How Mind-Eating Parasites from Cat Poop Are Making a Global Intelligence Gap

For a country that’s affluent, the US has a usually high proportion of individuals residing in warm-to-tropical climates; however, these are the ideal breeding grounds for parasites.

The reality is that more and more ‘third-world’ parasites are becoming endemic to the West. Already 60 million people have toxoplasma gondii or the cat poop parasite.

But, don’t freak out right away if you have a cat pet-it may be worse, i.e. a tapeworm eating our brain! Anyway, there have been 2000 cases of neurocysticercosis in the US and 5 million and more cases globally.

The Mind-Eating Parasites from Cat Poop

This condition causes unpleasant and epileptic-like symptoms when the gut-eating parasite starts living in a person’s cerebrum.

And, there’s the Chagas disease-a common illness in Latin America that impacts the heart and may lead to heart failure.

Moreover, in 2007, the US blood banks started screening for this illness and actually discovered a shocking high rates of it amongst poor Floridian and Texas communities.

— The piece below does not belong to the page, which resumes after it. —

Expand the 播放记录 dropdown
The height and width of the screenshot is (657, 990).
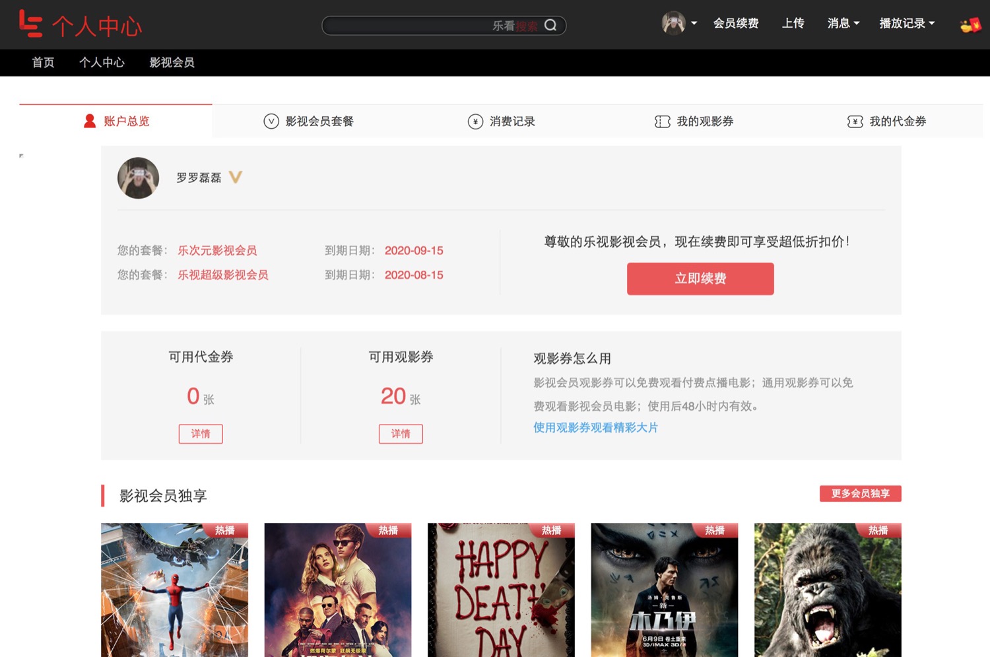[906, 23]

Parasites Are not just a Public Health Problem, but Bad for Human Intelligence too

With global warming on the rise, the parasites can easily find more areas that are suitable for their proliferation. And, add this to the low awareness among the public about contracting them-you have the key.

What’s more, parasites are bad for human intelligence. Johns Hopkins researchers discovered that ACTV-1, a chlorovirus, in 2 out of every 5 subjects.

Normally present in algae, this pathogen seemed to make a fast evolutionary leap from infecting plants to humans to the cost of reduced cognition in the infected participants.

According to the scientists, in comparison to those who didn’t have the virus, the infected ones were 10 percent slower in making calculations and experienced a lower span of attention, noting the virus may’ve affected their focus, calculating capacity, and processing of visual info.

These findings strengthen the need for better access to health care, particularly for the poorer ones. Parasites, if not contained, aren’t solely a threat to public health, but to human capital too.